Copy only those lines which run from the line containing "Task: Click the 戻る back label" to the end of the entries below, both inclusive, exactly as written and with no pictures.

---------- SUPPLIED ENTRIES

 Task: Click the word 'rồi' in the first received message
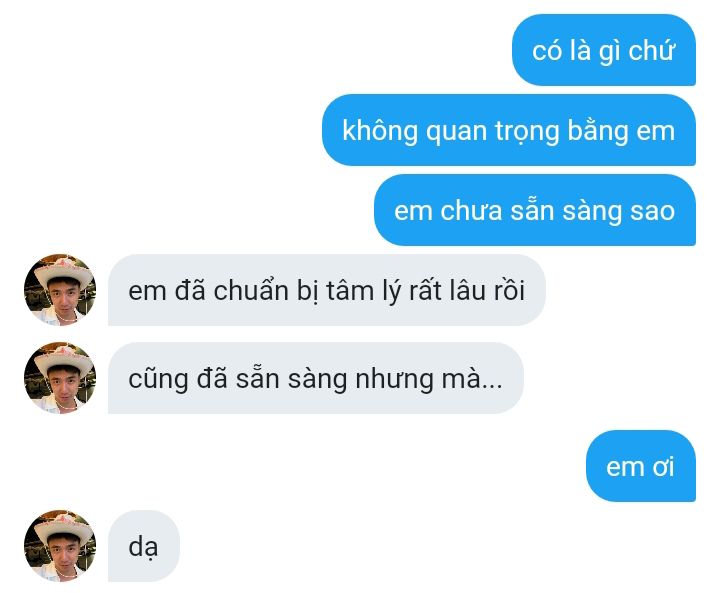509,290
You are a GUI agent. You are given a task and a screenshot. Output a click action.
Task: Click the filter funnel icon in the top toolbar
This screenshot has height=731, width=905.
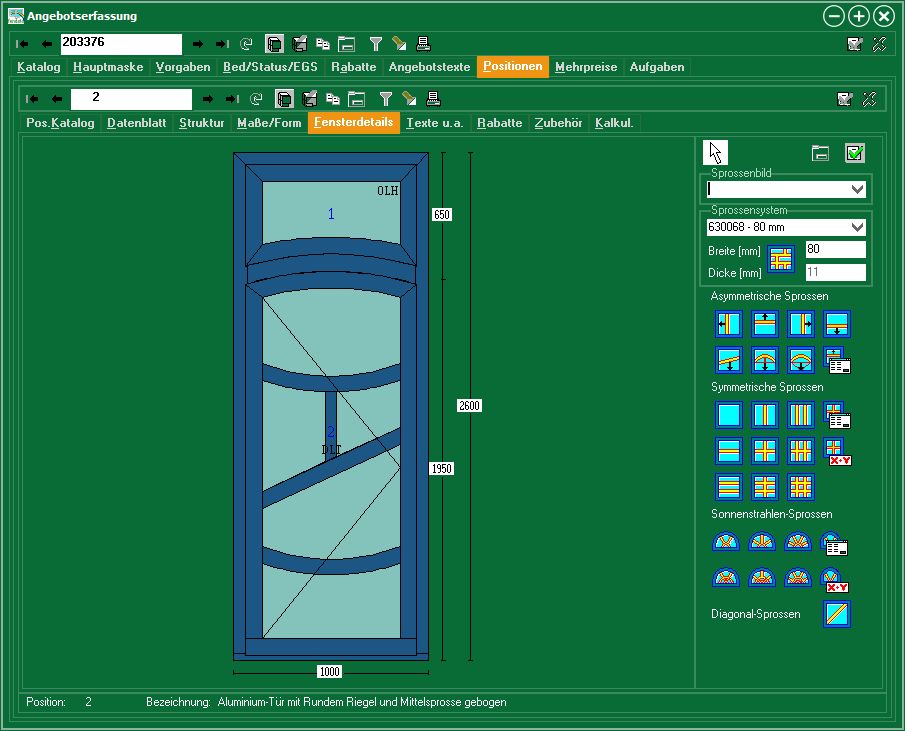click(x=376, y=44)
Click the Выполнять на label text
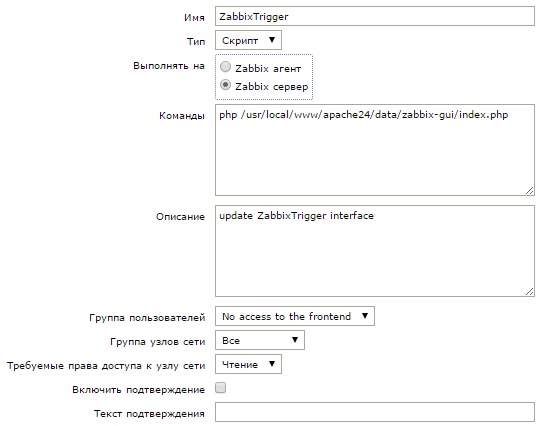The image size is (541, 426). point(169,66)
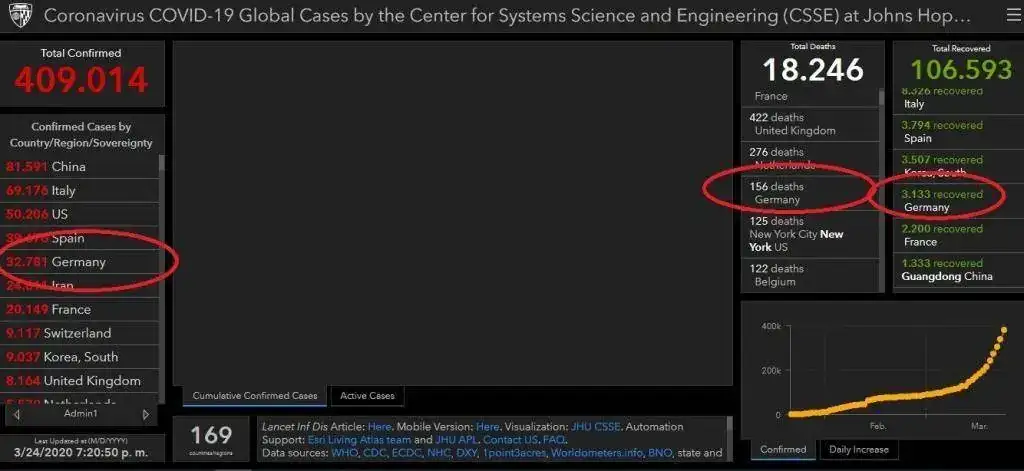Click the Guangdong China recovered entry
This screenshot has height=471, width=1024.
click(946, 269)
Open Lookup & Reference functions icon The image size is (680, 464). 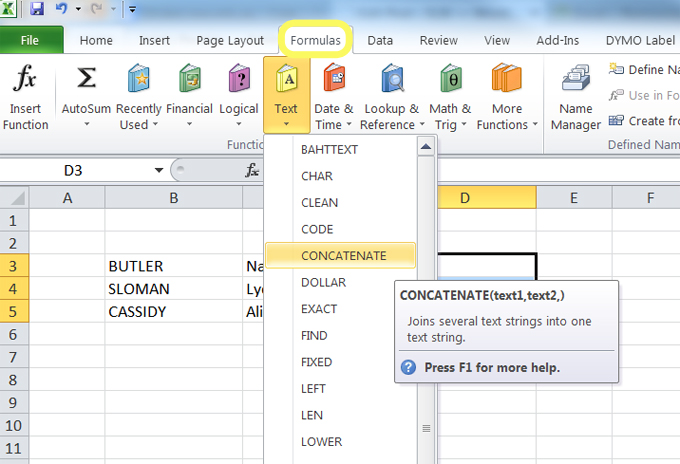click(x=390, y=79)
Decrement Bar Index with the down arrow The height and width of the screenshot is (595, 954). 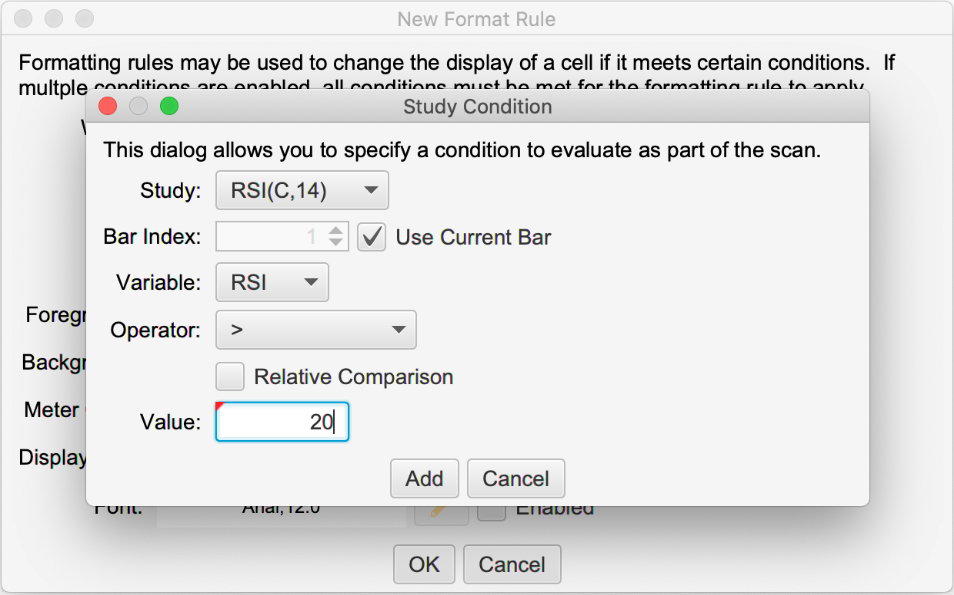336,244
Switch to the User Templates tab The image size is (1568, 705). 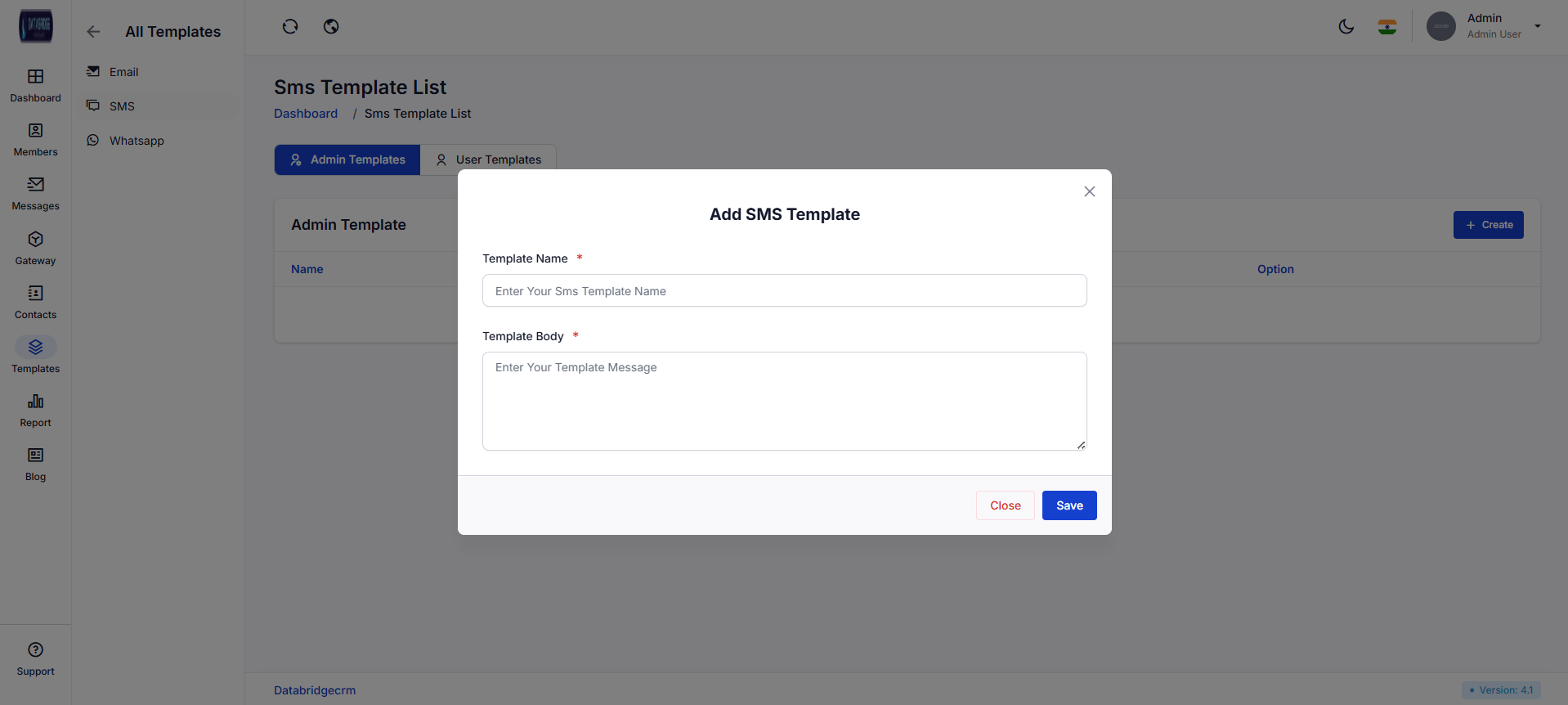click(488, 160)
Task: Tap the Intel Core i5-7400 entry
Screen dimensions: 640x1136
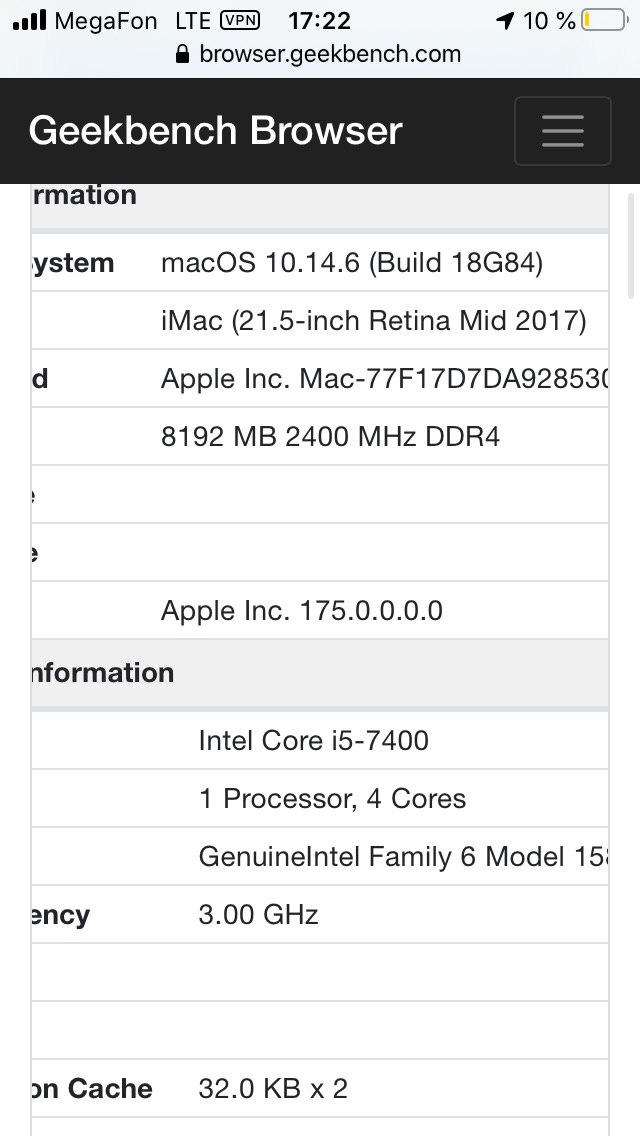Action: (314, 740)
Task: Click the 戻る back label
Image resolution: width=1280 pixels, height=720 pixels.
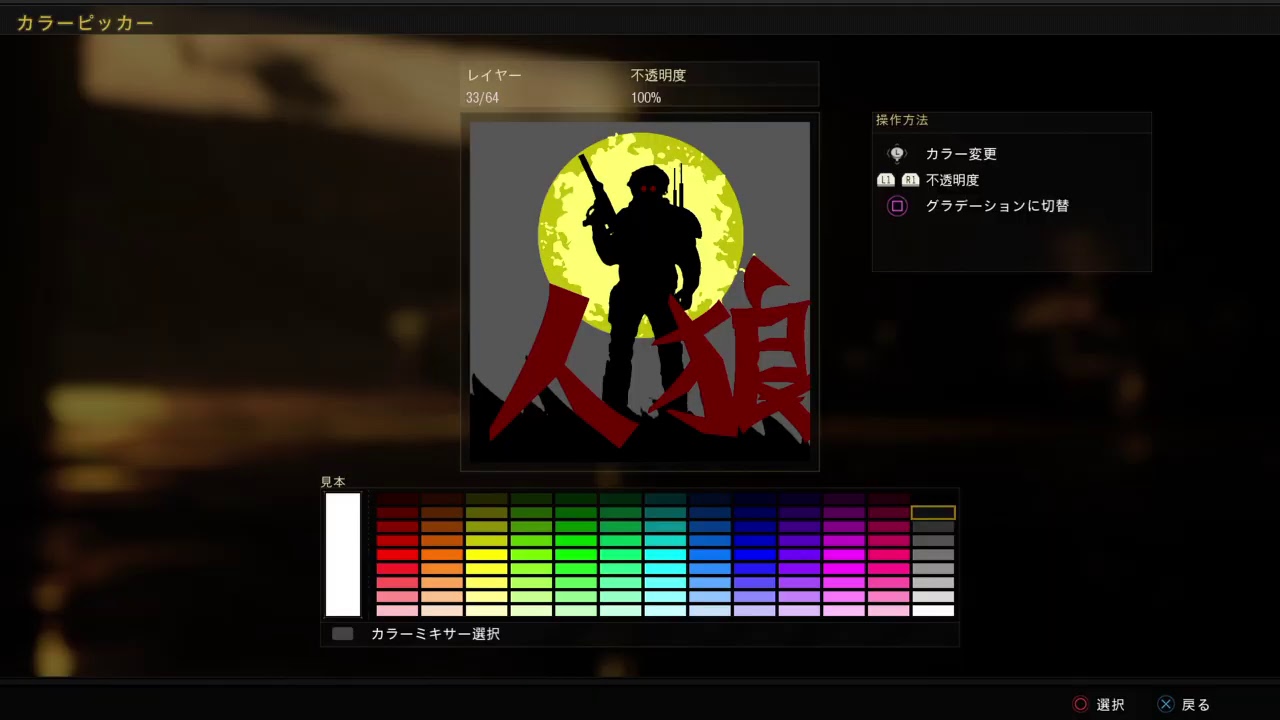Action: coord(1195,705)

--------------------

## [RESPONSE TO THE TASK]
Task: Click the 戻る back label
Image resolution: width=1280 pixels, height=720 pixels.
Action: coord(1195,705)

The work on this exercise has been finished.